The Siege of Dobin took on place during the Wendish Crusade against the West Slavic pagan Wends. The Obotrite fortress on Lake Schwerin was besieged by a combined Saxon force of Henry III, supported by the Danish navy of Canute V and Sweyn III, with the siege resulting in Saxon-Danish failure.

== Prelude ==

The Wendish Crusade was launched on summer 1147, with the combined Crusader armies of Saxony Bremen and Magdeburg led by Henry III. Adalbert II of Bremen would be among the commanders. The Danish fleet of Canute V and Sweyn III also jointed the crusade, temporarily halting their rivalry over the right to Danish throne. This combined Crusader army would go on to besiege Obotrite fortress of Dobin, while another part of the Crusader forces of the Holy Roman Empire would end up unsuccessfully besieging Demmin. The primarily goal of the Crusade appeared to be plunder and subjugation of the Wendish Slavic pagan lands, alongside forced conversion of the Slavic pagans to Catholicism. The Crusader army likely consisted of 15,000–25,000 troops, while the Dobin garrison would've had a force of 3,000–6,000.

== Siege ==

Obotrite leader Niklot fortified himself to the north Elber river, at the small fortress of Dobin after carrying out his raids. The Danes intended to sail from Denmark to the north of the fortress and then proceed with their assault on land. The combined army of Henry III was going to attack from the direction of Saxony. The Saxon-Danish forces were planning to surround and take the Dobin garrison by surprise.

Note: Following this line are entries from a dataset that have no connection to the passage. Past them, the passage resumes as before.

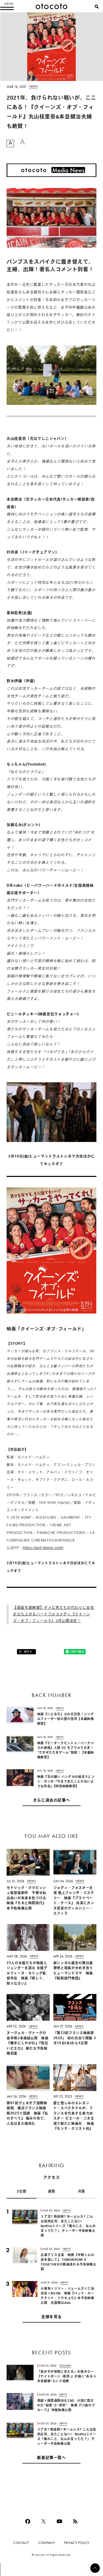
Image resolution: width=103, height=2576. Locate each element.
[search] (96, 6)
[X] (43, 2521)
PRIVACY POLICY (77, 2543)
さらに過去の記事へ (51, 1801)
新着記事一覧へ (51, 2458)
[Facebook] (27, 2521)
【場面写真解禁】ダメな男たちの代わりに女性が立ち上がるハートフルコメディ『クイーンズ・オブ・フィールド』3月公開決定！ (53, 1614)
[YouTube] (59, 2521)
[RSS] (75, 2521)
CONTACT (21, 2543)
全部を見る (51, 2317)
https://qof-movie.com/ (43, 1548)
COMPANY (46, 2543)
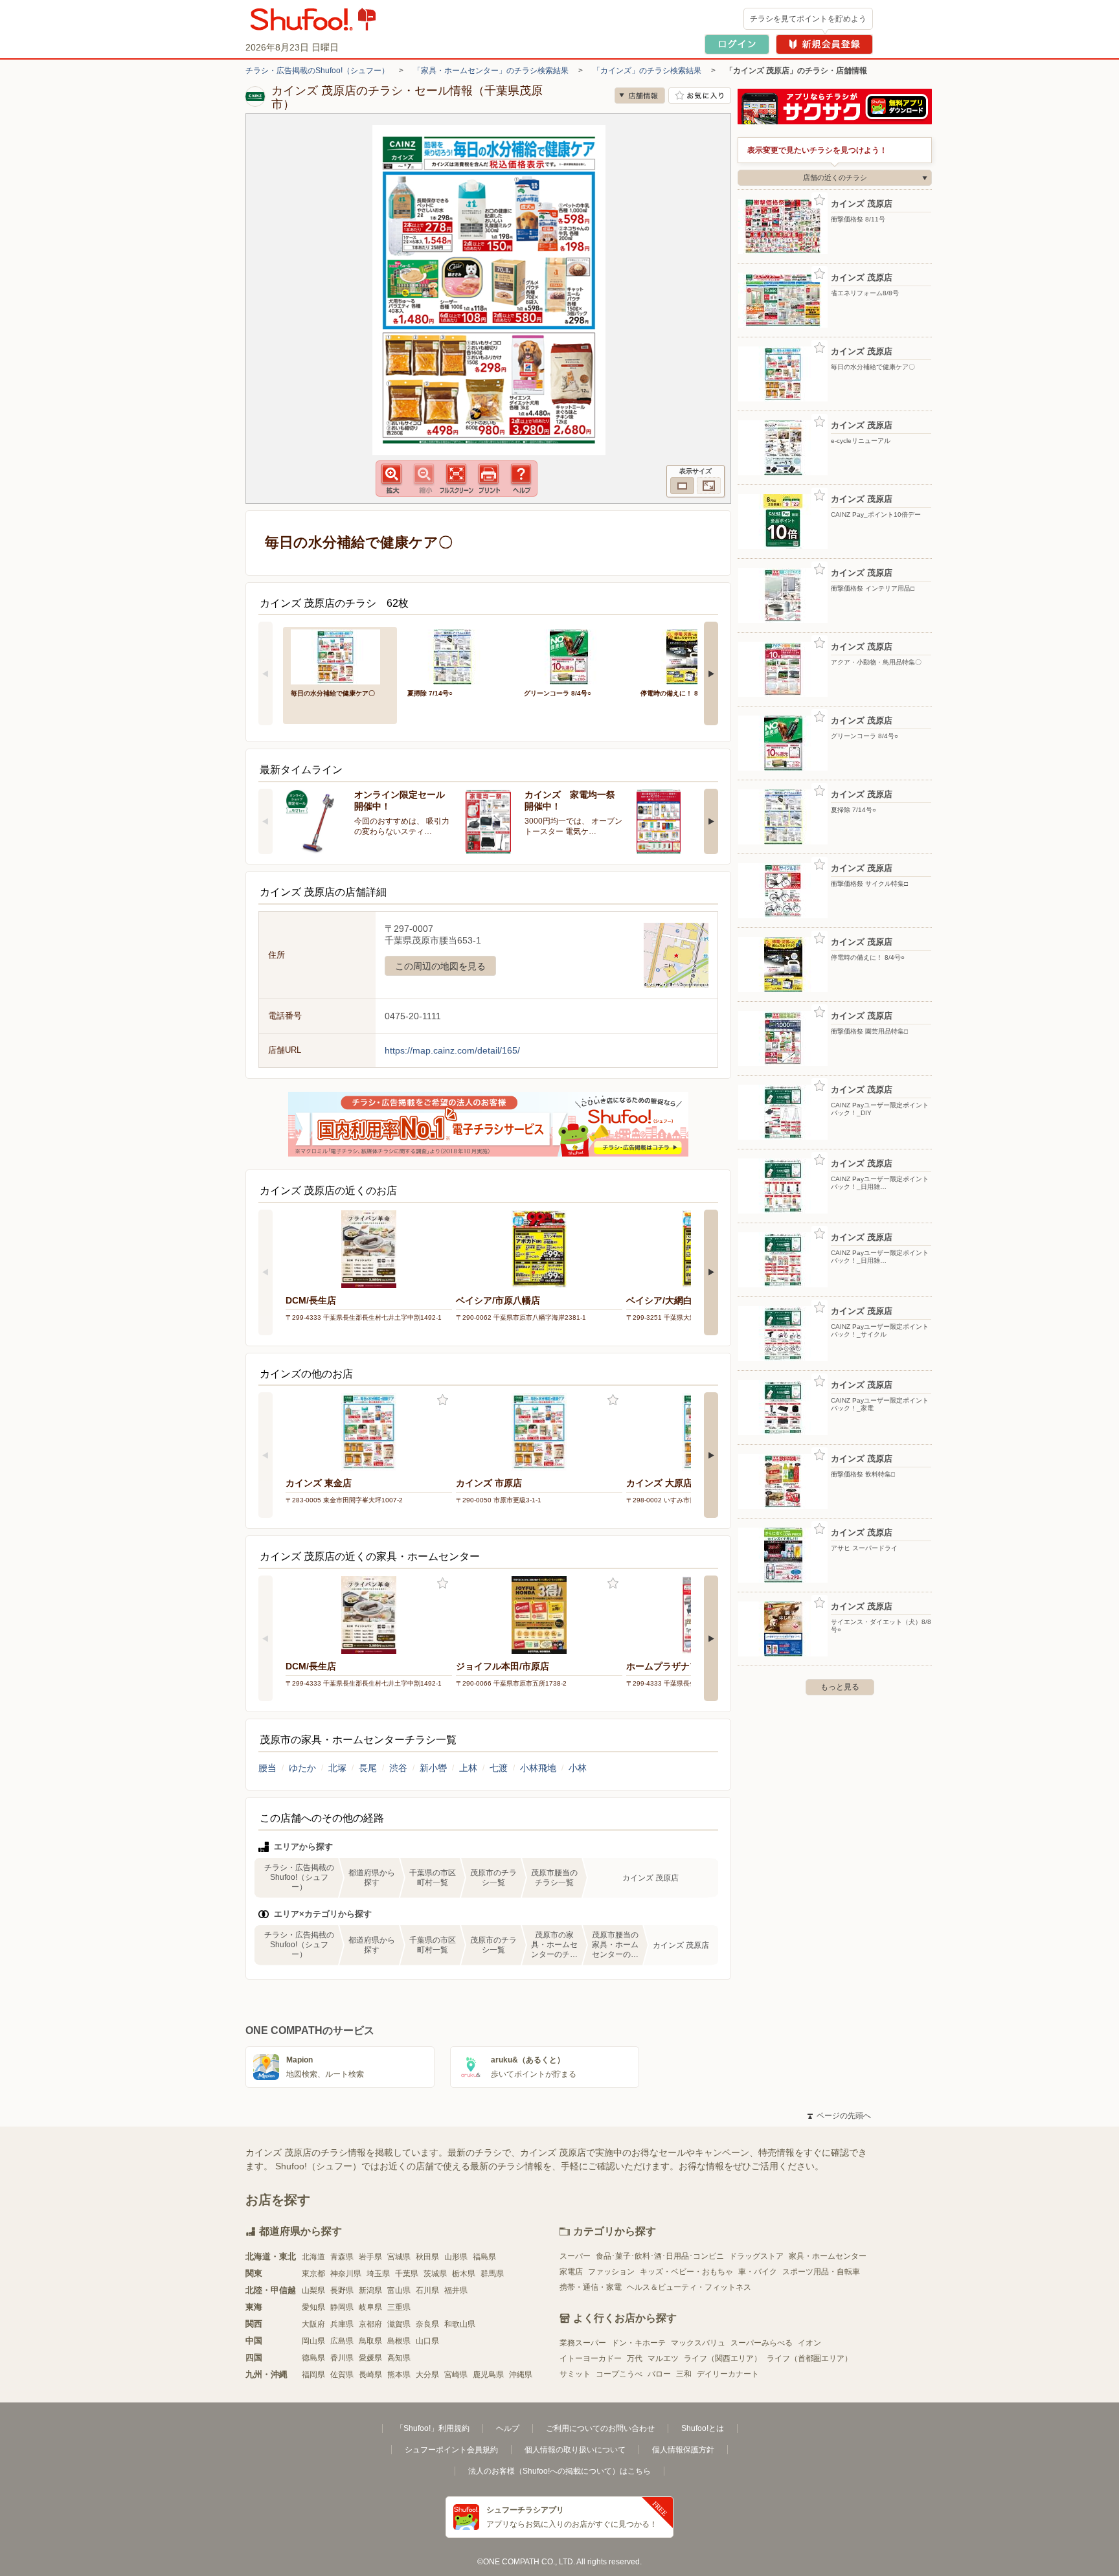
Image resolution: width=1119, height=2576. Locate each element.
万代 (634, 2358)
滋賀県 (399, 2324)
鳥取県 (370, 2340)
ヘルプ (507, 2428)
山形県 (456, 2256)
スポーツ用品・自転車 (821, 2271)
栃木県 (463, 2273)
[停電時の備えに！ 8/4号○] (689, 655)
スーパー (575, 2256)
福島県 (484, 2256)
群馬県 (492, 2273)
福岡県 (313, 2374)
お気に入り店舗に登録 (699, 95)
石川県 (427, 2290)
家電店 (571, 2271)
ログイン (737, 44)
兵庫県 (342, 2324)
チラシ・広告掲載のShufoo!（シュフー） (317, 70)
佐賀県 (342, 2374)
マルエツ (663, 2358)
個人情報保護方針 (683, 2449)
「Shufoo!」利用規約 (432, 2428)
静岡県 (342, 2307)
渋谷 (398, 1768)
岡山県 (313, 2340)
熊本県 (399, 2374)
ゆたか (302, 1768)
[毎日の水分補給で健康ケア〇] (340, 655)
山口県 (427, 2340)
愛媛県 (370, 2357)
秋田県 (427, 2256)
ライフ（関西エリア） (723, 2358)
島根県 (399, 2340)
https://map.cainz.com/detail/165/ (452, 1050)
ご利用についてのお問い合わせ (600, 2428)
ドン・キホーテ (638, 2342)
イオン (809, 2342)
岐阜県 (370, 2307)
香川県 (342, 2357)
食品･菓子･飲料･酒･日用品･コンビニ (660, 2256)
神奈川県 (345, 2273)
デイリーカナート (728, 2373)
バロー (659, 2373)
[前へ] (265, 673)
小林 (578, 1768)
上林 (468, 1768)
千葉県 (406, 2273)
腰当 (267, 1768)
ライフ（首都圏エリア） (809, 2358)
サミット (575, 2373)
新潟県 (370, 2290)
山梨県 (313, 2290)
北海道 (313, 2256)
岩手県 (370, 2256)
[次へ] (711, 673)
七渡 (499, 1768)
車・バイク (757, 2271)
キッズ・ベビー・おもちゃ (686, 2271)
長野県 (342, 2290)
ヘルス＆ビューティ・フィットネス (689, 2287)
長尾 (368, 1768)
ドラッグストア (756, 2256)
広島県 (342, 2340)
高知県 (399, 2357)
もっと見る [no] (839, 1686)
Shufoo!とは (702, 2428)
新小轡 (433, 1768)
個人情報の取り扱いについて (575, 2449)
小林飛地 (538, 1768)
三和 (684, 2373)
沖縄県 (520, 2374)
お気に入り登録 (443, 1400)
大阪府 (313, 2324)
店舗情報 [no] (640, 95)
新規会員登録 (824, 44)
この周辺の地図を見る (440, 966)
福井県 (456, 2290)
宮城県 (399, 2256)
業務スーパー (583, 2342)
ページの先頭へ (839, 2115)
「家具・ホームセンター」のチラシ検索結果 (491, 70)
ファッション (611, 2271)
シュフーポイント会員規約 (451, 2449)
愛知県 (313, 2307)
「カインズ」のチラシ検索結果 (647, 70)
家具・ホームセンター (827, 2256)
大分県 (427, 2374)
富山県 (399, 2290)
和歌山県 (459, 2324)
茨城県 (435, 2273)
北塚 (337, 1768)
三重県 (399, 2307)
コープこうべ (619, 2373)
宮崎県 (456, 2374)
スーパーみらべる (761, 2342)
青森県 (342, 2256)
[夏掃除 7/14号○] (456, 655)
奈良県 (427, 2324)
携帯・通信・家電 (591, 2287)
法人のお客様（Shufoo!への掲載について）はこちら (559, 2471)
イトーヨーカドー (591, 2358)
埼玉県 (378, 2273)
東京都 (313, 2273)
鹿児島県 (488, 2374)
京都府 (370, 2324)
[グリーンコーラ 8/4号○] (573, 655)
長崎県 (370, 2374)
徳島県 (313, 2357)
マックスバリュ (698, 2342)
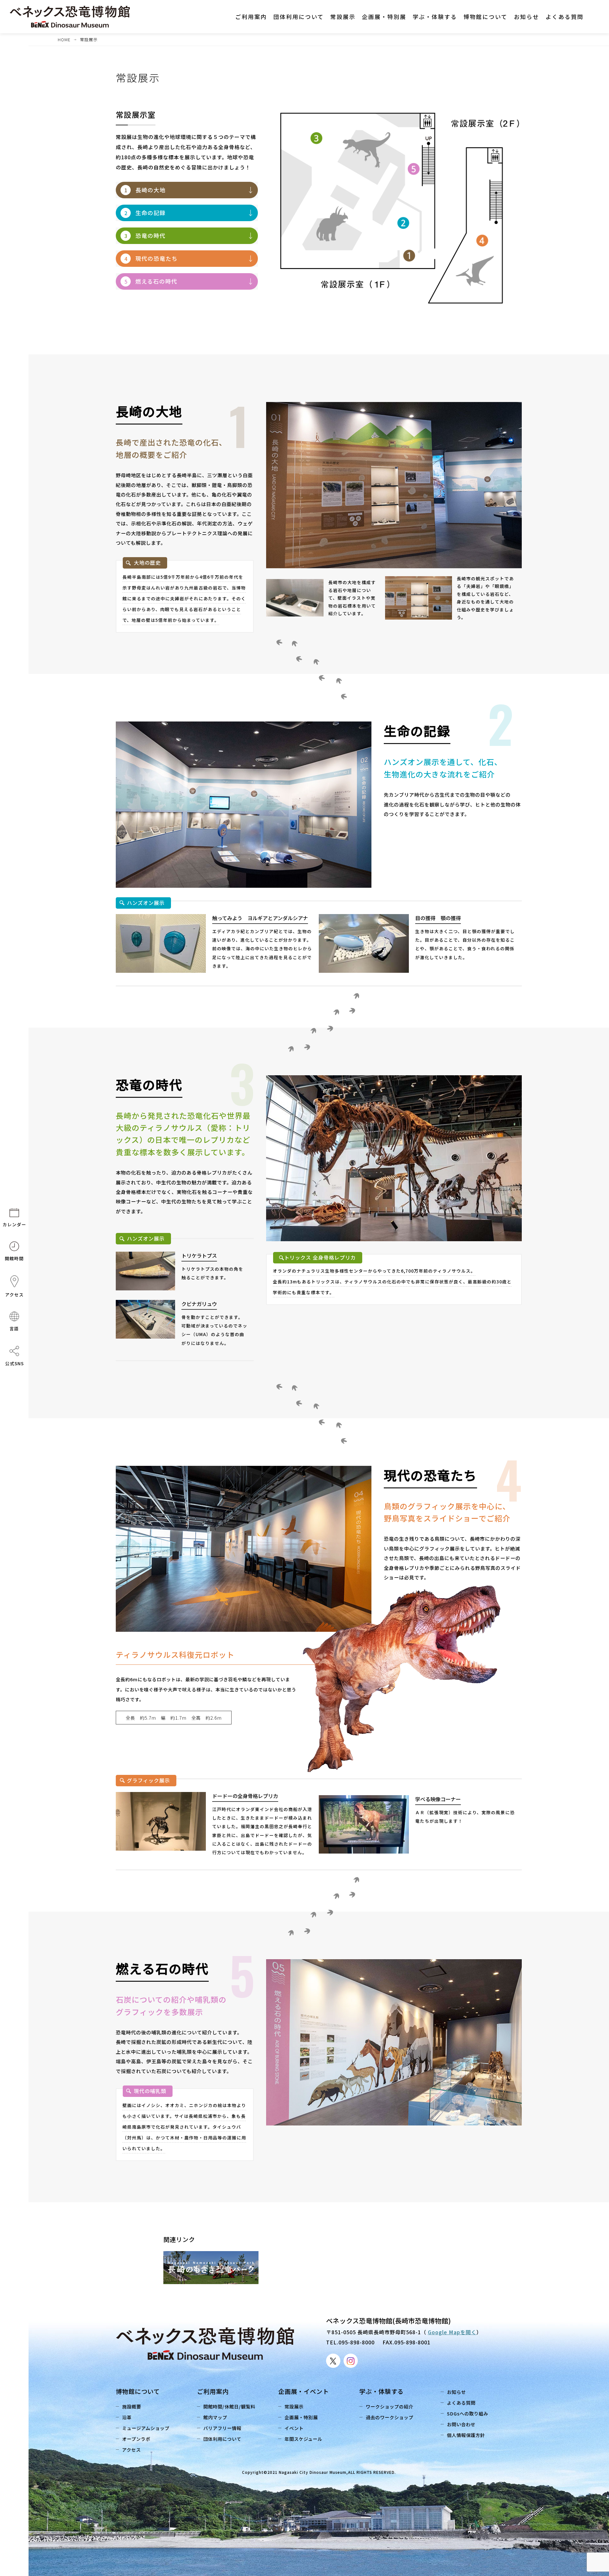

As the Saxon army of Henry begun their assaults, but their attacks were constantly repelled and the Saxon forces were tied up besieging the Dobin fortress. The Danish navy was meant to strike from the north, but they were unexpectedly attacked by the Slavic Rani fleet, with Danish troops that managed to land getting ambushed by the Wendish forces. These surprise attacks prevented the Danes from providing support for the Saxons, which were tied up at Dobin and relied on Danes to turn the tied of this siege. The Danish forces suffered heavy defeats at the Bay of Wismar and on land, forcing them to retreat. Some elements of the Saxon army wanted to ravage the countryside in order to force the Dobin garrison to capitulate, but this decision was overturned by their commanders, with one of them stating: "Is not the land we are devastating our land, and the people we are fighting our people?".

== Aftermath ==

The siege was unsuccessful from a military point of view. Niklot managed to force the Saxon-Danish Crusader army to retreat. Politically, the Crusaders managed to negotiate conversion of Dobrin garrison in exchange for leaving the Wendish lands. This had proven to be a temporary and incomplete political success, as the Wends would shortly return to their pagan practices. The Wendish Crusade would get criticised by Bernard of Clairvaux for failing to achieve mass conversion of the Slavic pagans. The Crusade ended up having uncertain results and wasn't able to achieve its immediate objectives.